Labor Breathing & Why it Matters

Labor Breathing and Why It Matters

It goes without saying that breathing is important.  Yet, many laboring women forget the need to breathe well during childbirth.  When the pain of the contraction grows, it’s common to either:

  1.  Revert to short, rapid breaths that lead to hyperventilation, or…
  2.  Decide to stop breathing entirely and instead hold your breath.

Either way, the end result is that neither you nor your baby is getting oxygen.  So, let’s discuss effective labor breathing and why it matters for your birth experience.  (Be sure to watch the video below to learn the most basic breathing technique, slow-paced breathing!)

Estimated reading time: 5 minutes

What is Labor Breathing?

Labor Breathing and Why It Matters - What is Labor Breathing?
Pregnancy is an ideal time to begin practicing labor breathing techniques alongside your birth partner.

Labor breathing is when you breathe according to a set number of breathing rates and depths during the contractions of childbirth.  This includes deep abdominal breathing and slow-paced breathing.  It also includes more advanced techniques like modified paced breathing and patterned paced breathing.
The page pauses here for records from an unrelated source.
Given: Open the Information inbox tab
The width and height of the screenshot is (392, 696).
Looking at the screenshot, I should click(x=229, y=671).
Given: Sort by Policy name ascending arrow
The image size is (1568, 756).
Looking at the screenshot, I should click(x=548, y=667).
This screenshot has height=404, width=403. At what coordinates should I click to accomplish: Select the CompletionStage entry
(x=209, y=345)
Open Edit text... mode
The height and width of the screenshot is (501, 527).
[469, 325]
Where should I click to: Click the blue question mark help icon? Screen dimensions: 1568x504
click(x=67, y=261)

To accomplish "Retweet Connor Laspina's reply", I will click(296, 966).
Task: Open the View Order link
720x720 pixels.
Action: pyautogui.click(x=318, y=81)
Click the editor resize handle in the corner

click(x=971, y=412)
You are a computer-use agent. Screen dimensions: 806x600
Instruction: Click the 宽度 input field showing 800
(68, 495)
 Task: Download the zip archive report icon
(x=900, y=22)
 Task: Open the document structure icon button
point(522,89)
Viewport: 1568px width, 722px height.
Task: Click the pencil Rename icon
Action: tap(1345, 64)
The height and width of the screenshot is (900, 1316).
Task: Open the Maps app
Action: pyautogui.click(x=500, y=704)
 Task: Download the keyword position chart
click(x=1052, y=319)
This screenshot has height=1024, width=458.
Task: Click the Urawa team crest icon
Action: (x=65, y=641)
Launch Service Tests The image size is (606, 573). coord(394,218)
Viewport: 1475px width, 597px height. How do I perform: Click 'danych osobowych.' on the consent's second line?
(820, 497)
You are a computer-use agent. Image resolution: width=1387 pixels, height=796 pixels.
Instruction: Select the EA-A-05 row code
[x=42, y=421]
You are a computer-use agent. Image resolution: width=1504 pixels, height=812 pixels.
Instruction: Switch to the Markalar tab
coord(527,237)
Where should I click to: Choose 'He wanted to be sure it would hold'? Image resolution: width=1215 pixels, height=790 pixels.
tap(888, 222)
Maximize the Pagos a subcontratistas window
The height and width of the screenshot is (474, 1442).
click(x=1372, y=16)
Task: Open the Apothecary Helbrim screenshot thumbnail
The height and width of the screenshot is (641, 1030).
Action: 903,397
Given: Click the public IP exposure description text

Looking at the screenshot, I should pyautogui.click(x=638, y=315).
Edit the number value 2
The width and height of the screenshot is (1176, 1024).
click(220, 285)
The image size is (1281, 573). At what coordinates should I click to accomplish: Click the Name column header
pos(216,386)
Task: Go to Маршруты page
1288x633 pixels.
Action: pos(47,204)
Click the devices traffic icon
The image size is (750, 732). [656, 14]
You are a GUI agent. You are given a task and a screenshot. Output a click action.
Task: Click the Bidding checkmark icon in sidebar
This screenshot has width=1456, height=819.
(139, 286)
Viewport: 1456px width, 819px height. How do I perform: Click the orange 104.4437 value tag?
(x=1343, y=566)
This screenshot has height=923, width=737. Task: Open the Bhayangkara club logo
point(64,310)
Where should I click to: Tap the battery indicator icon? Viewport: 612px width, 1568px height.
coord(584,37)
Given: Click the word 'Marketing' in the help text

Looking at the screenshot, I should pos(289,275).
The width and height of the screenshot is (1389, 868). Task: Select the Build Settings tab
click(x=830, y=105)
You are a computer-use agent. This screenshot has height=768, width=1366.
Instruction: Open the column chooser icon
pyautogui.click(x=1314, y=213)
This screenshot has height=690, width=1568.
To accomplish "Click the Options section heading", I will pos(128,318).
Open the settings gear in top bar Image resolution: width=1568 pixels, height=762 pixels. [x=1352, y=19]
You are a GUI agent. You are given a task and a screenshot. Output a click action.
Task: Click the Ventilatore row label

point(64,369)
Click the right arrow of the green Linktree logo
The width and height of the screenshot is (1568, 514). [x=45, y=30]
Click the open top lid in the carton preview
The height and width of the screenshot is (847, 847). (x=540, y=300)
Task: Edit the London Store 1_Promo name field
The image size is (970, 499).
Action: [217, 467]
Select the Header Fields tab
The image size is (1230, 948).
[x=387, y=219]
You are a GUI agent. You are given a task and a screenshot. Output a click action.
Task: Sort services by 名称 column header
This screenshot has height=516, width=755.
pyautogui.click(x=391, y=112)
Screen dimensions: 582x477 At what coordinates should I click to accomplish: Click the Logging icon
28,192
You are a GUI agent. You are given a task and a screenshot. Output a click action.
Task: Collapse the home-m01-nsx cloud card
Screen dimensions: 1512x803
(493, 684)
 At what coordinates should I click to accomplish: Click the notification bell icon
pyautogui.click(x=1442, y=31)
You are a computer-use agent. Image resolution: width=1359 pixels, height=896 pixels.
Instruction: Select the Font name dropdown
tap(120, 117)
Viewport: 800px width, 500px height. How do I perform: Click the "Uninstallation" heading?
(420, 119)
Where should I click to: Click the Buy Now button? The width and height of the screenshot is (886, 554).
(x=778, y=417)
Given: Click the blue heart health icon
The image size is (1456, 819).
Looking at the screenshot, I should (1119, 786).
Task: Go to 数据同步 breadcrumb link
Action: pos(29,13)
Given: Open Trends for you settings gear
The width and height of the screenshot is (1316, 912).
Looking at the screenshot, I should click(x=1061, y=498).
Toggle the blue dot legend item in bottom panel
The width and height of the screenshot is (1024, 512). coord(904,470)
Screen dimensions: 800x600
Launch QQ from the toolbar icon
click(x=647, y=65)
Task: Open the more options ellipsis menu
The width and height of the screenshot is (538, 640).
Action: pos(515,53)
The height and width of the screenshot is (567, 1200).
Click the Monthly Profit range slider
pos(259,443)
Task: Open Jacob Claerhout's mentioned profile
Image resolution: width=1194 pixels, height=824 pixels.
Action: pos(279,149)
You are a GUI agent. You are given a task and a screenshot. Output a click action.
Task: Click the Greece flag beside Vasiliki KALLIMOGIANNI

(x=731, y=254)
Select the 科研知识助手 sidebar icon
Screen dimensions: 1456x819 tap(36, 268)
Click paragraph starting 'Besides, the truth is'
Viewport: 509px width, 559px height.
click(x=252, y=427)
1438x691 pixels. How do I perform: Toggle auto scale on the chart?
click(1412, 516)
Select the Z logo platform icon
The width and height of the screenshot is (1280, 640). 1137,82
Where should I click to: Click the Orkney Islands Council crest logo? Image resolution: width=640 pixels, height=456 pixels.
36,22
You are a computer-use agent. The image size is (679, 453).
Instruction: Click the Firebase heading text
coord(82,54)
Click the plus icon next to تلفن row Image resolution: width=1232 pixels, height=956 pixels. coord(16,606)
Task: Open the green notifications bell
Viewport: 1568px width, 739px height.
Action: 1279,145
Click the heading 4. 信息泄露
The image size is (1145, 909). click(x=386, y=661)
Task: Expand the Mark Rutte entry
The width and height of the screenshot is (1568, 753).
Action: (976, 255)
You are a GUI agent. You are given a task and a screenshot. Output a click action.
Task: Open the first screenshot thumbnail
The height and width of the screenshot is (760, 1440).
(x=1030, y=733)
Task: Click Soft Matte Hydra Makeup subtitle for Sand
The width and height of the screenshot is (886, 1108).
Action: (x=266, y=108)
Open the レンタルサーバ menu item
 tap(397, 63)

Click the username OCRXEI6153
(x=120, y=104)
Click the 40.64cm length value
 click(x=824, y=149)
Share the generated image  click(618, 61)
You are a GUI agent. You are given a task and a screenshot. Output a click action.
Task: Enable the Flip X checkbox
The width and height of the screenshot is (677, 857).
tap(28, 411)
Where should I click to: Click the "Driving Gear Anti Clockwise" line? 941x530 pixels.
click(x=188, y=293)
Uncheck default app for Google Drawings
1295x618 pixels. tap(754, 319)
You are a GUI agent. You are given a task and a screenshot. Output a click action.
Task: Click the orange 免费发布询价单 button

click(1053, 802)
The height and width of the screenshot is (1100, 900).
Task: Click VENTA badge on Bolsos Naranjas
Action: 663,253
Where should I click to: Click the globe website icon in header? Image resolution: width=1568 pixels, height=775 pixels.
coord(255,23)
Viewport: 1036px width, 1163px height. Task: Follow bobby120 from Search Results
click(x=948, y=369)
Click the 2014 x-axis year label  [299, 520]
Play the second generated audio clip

Why Does Labor Breathing Matter?


Controlled labor breathing increases your oxygenation (3).  If you start to hyperventilate or hold your breath — both common responses to pain — you’ll inevitably begin to feel light-headed.  Likewise, the flow of oxygen to your baby will decrease, which eventually leads to alterations in the baby’s heart rate.  When this happens, health care providers are likely to intervene in the labor process, possibly by applying an oxygen mask.  Patterned labor breathing techniques help to keep the oxygen flowing for both you and baby without the need for intervention.

Labor breathing will also keep your muscles well-oxygenated and in tip-top shape.  This helps provides strength and energy to perform the hard work of giving birth.


Labor breathing is a powerful way for a woman to gain a sense of control during a contraction.  Contractions of the uterus are spontaneous, uncontrollable, and most often painful. Yet ironically, the most beneficial thing a woman can do to promote labor progress is to relax.  Relaxing physically is an almost impossible task if you feel emotionally out of control.  Breathing helps to bring purpose during the contraction by giving you something productive to do.  It gives you a way to respond positively to the pain of labor and puts you back in the driver’s seat emotionally.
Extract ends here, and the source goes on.